Mr Ortiz-Catedral's fieldwork experience of moving 124 kakariki in separate transfers by helicopter over a three-year period, from Little Barrier Island in the Hauraki Gulf to nearby Motuihe Island and Tawharanui Regional Park, has proved the ideal prerequisite for saving the mockingbird.
"I'm really excited to be following in Darwin's footsteps," he says. "The Galapagos Islands are like Mecca for a biologist. It's one of those places I've always imagined. After 11 years of education as a biologist, its a great honour to be asked to go."
He says New Zealand is widely recognised as a leader in applied conservation, with numerous successful transfers of threatened species thriving on pest-free offshore islands to newly protected island and mainland sanctuaries. As a native of Mexico, his fluency in Spanish was also a must for working with Spanish-speaking Ecuadoreans.
The project will entail similar techniques he used in translocating kakariki, such as studying their habitat, feeding and breeding behaviour as well as taking blood samples to check for diseases before transferring the birds to a new location. Working with local community conservation groups is also an aspect of conservation management he aims to replicate in the Galapagos Islands.

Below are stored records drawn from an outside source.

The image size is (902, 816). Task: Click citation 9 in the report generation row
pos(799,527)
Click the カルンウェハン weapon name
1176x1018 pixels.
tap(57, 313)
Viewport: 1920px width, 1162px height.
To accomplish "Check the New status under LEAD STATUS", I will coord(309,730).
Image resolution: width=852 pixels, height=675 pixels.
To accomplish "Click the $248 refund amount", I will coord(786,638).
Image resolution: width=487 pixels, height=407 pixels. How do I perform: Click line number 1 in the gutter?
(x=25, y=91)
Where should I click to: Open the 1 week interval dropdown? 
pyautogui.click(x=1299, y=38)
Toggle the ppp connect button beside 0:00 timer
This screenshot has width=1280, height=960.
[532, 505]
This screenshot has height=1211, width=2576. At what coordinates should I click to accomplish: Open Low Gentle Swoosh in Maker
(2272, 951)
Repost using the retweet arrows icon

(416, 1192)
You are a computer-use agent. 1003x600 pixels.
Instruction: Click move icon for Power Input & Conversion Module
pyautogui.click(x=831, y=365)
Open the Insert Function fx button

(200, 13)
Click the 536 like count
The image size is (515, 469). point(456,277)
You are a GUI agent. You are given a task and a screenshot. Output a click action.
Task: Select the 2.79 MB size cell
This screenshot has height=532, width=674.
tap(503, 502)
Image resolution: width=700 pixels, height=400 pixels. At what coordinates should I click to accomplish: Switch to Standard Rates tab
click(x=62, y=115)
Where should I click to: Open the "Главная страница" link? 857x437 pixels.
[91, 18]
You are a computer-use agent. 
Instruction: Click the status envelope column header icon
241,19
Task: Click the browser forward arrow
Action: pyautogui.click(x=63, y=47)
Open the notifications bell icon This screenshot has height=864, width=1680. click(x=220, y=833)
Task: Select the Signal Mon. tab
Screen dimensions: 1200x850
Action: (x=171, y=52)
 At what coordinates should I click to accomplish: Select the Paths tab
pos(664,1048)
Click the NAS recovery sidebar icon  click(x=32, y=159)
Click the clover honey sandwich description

Like in New Zealand, many endemic species in the Galapagos Islands have been devastated by introduced predators such as rats, mice, feral cats, dogs, goats as well as insect parasites. In 1959, the centenary year of the publication of Darwin's The Origin of the Species, the Ecuadorean government declared 97.5 per cent of the archipelago islands a national park. The international Charles Darwin Foundation was founded in the same year to conduct research and provide findings to the government of Ecuador for effective conservation management of the Galapagos Islands. Well-known species in the islands include Galapagos land iguanas, Galapagos Giant tortoise, flightless cormorants, Blue-footed Booby, Waved Albatross and Galapagos Sea Lions.
A parrot enthusiast since he was a youngster, Mr Ortiz-Catedral has been at the Institute of Natural Sciences' Ecology and Conservation group at the Albany campus, led by renowned birdsong researcher Associate Professor Dianne Brunton, since 2002, completing a master's degree and now a PhD.
He had yearned to see New Zealand's native parrots ever since an aunt gave him a wildlife book with an illustration of a kea in front of snow-covered mountain in the South Island. As a boy with pet parrots, the idea of an alpine parrot fascinated him, as did the wildlife of the Galapagos Islands.